Gallery: 2019 Porsche Panamera GTS Sedan: First Drive
There’s the emotional aspect of packing a true V8 under the bonnet, but there’s also what comes paired with it as standard. A sport exhaust system – though it’s never quite as raucous as an AMG – ups the driving experience, an air suspension with a sport chassis that’s 10 millimetres lower improves agility, and massive brakes help scrub speed in a hurry, like on the final, glorious and near-endless straight of Bahrain’s F1 track. Unique, 20-inch Panamera Design wheels in satin black cover 15.4-inch brakes up front and 14.4-inch units on the rear axle.
The Sport Chrono package is standard, as well, and boasts an easy-to-engage launch control feature, steering-wheel-mounted mode dial, and a Sport Response Button that delivers maximum power output for 20-second spurts. All of that helps the GTS models hit 60 mph in just 3.9 seconds from rest regardless of body style and a hair quicker than the 4S, if bragging rights are a thing. The interior builds on the standard Sport Design’s black theme with Alcantara and aluminium trim anodised in black. The 2019 GTS saloon and GTS Sport Turismo also get an excellent colour head-up display, a feature that’s new to the Panamera range. Even in the bright desert sun at noon, the font and information are easy to read.
I spend most of my time in Sport Plus, partly because that’s best for the track, but also – in the case of the road drive – because life’s too short for Normal or Sport. (Porsche also offers a custom Individual mode). On the road heading to the track, I can appreciate the familiar Panamera cabin that’s distinctly sleek, modern, and sports a competent infotainment system. Each driver can customise their own system with a home screen featuring the things they want to see most, whether it’s radio stations, navigation setup, or setting the sports exhaust to agitate – or please – your neighbours.
At the track, the focus is predictably on how the GTS saloon and GTS Sport Turismo drive and handle. While there are technically very slight weight differences between the saloon and Sport Turismo versions, Porsche engineers worked to negate those differences – especially in drive feel – meaning the choice between the two boils down to styling preferences.
My first go on Bahrain’s circuit is six laps on what Porsche’s drivers have dubbed “The Palm Circuit,” as it runs along the track’s outer banks.
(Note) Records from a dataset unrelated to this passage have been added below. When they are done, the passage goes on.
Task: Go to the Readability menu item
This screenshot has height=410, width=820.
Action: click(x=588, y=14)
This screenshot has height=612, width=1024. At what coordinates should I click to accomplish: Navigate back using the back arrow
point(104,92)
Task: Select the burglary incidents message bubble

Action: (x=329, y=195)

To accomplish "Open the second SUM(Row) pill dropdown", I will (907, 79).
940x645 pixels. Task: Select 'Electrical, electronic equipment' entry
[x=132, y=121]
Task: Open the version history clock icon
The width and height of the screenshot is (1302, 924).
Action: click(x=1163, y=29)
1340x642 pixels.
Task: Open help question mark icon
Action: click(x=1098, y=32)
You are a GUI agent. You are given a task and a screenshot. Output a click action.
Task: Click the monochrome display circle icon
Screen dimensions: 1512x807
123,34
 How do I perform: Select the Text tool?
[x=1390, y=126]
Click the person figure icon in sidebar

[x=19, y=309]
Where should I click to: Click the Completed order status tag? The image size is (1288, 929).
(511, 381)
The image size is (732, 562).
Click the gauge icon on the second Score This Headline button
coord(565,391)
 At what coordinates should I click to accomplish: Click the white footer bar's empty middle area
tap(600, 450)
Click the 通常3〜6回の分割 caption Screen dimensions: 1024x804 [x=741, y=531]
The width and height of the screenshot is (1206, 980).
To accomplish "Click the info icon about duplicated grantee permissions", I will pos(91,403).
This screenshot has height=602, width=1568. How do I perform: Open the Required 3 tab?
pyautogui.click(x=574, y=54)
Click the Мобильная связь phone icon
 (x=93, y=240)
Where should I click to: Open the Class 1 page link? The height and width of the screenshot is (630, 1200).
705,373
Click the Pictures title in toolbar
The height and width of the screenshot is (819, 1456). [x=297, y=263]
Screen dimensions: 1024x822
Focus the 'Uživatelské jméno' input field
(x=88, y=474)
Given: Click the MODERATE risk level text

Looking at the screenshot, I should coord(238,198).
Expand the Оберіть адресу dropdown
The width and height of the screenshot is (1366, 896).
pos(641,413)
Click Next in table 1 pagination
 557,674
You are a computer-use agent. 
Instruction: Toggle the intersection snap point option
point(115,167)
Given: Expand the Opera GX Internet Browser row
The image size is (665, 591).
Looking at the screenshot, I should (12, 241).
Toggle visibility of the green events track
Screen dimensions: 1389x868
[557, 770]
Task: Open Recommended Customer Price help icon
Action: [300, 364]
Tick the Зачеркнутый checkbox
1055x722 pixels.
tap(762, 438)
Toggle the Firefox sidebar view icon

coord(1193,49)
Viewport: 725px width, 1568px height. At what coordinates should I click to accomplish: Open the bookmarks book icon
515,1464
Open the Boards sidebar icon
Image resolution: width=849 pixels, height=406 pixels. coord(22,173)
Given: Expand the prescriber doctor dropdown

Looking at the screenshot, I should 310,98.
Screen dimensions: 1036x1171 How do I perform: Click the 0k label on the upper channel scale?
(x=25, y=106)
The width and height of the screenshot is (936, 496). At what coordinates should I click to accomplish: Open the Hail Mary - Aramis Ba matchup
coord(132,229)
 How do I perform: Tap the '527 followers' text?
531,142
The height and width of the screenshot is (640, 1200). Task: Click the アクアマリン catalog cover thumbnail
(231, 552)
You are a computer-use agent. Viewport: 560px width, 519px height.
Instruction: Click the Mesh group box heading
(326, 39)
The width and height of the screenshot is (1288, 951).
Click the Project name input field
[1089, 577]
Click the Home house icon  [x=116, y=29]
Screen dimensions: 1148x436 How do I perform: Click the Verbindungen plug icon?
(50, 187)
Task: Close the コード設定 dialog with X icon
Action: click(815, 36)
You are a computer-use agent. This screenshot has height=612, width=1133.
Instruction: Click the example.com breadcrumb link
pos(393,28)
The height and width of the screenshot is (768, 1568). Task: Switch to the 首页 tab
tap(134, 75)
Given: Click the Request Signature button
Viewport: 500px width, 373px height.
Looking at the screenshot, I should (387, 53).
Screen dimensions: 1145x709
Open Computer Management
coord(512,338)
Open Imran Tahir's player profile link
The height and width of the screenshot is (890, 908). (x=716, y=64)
Part of this run was getting used to the cars at speed on a foreign track, but I also gleaned this nugget: If you want to play with the paddles, it’s simply because you want to control the power yourself, not because it’ll make you any quicker. I noticed I was often a gear too high, or would shift a second past the ideal time. Porsche’s engine management will simply be better, unless you’re Lewis Hamilton or Max Verstappen. Maybe.
The night runs – what a gift night racing on a brightly-illuminated track was –were a different story. Here, I simply left the car in Sport Plus, and drove, switching to the F1 track, which features more turns, including a particularly tricky elbow on turn eight. But it was here where I was completely in sync with the car, and able to stay closer to Porsche’s lead driver, while really appreciating the rear-axle steering.
The Porsche Panamera GTS and GTS Sport Turismo build on the 4S’s capability and offerings, and bundle several features that make the GTS hard not to consider if you’re looking at the Panamera. Like the company’s other GTS models, the Panamera GTS is an ideal middle child in the ever-growing Porsche range.
Porsche will charge £105,963 as a starting price. Add £2,147 if you want the extra versatility of the Sport Turismo for £108,110.